人気のなくなった教室を出て、野球部が走るグラウンドを横切って学校を後にする。電車や自転車をつかって通学している人も多いが、家と学校がそれなりに近いわたしの通学手段はもっぱら徒歩だ。
入学して二年目。この帰り道もすでに日常の一部の風景だ。バットが白球をとらえる小気味よい音を遠くに聞きながら、いつもと変わらぬ道を歩く。
「……ほんとなら、今頃淳平と一緒だったんだけどな」
歩きながら、本来の予定を思い出して溜息。
そんな独り言を吐きつつ、この乙女チック極まりない自分の様子がとても気持ち悪い。何を言ってるんだわたしは。これも全部淳平のせいだ。滅べ。
『――なあちさ。お前この日ヒマ?』
淳平の一言が脳内で蘇る。楽しみにしていた今日に至るまでのハイライト。
『お前言ってたじゃん。この店行きてーって。なんか友達のコネで予約できたんんだけど、行かねぇ?』
『――行くっ!!』
超人気で連日満員予約待ち必須のもんじゃ屋さん。ずっと行きたかったのだがそれが叶わずいたところ、淳平がそこに予約チケットを持って現れたのだった。

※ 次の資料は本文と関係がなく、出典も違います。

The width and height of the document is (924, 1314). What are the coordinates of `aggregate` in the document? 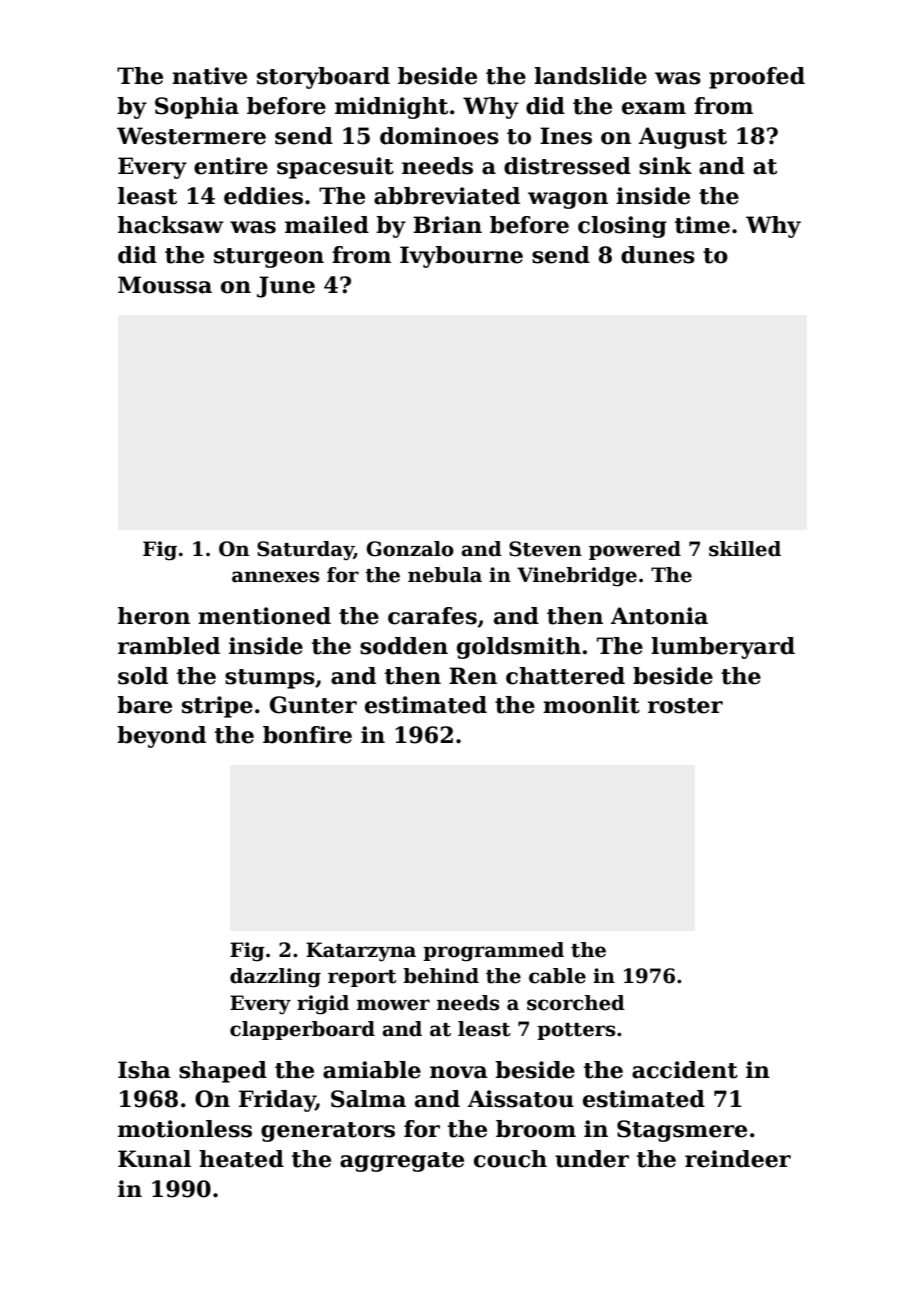 It's located at (402, 1162).
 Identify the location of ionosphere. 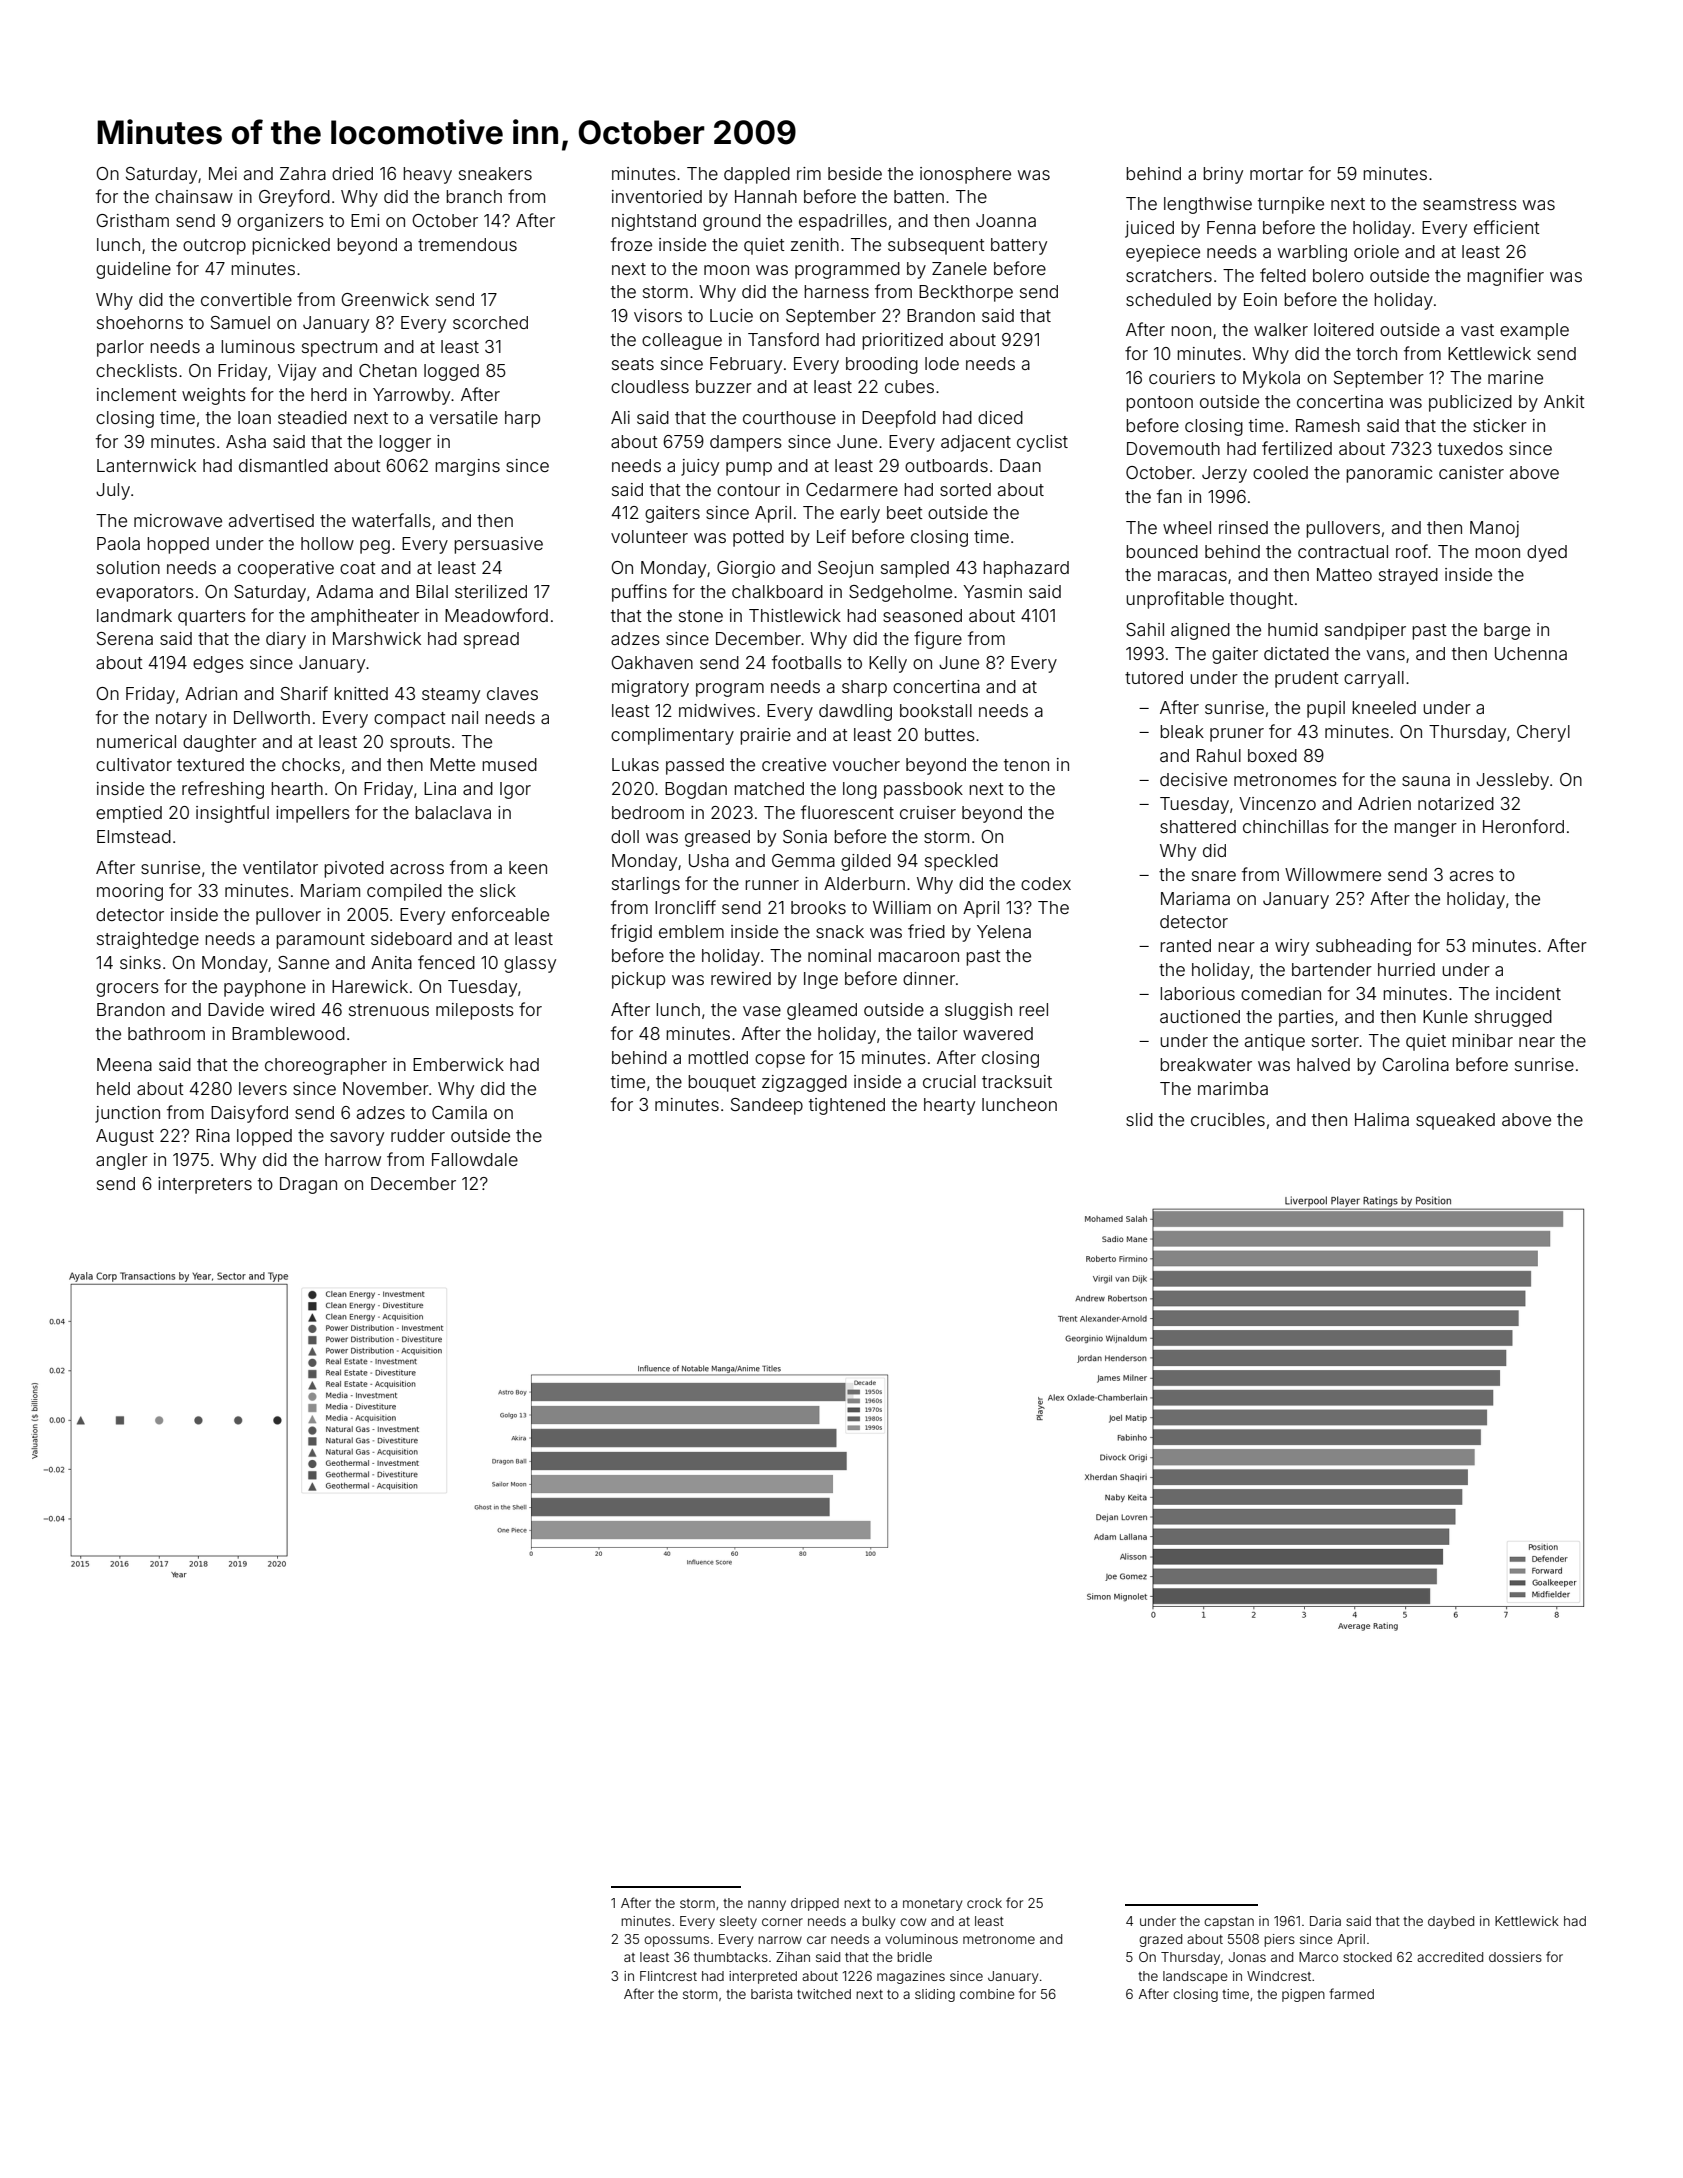
(965, 175).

おいしいもんじゃを食べる気満々でお昼を少なくしていたのに。空腹がイライラを促進する。
それにしても、最近の淳平はどこかおかしい気がする。
約束を破るなんて、普段の馬鹿正直なあいつからは考えられないし、最近は授業をさぼる回数も増えているように感じる。朝は普通に元気そうだから、体調不良の線は薄いはずだ。馬鹿なんだから、授業をさぼりすぎるのは感心しない。
だからこそ、ゆっくり面と向かって話せる今日の機会を期待していたのだが……それもお預けである。
「あ――もうっ」
こんな事で頭を悩ますなんて、癪だ。
この落とし前はきっちりつけさせてやる。
「淳平の……馬鹿野郎っ」
苛立ちの矛先はとりあえずそこに転がっていた空き缶に向ける。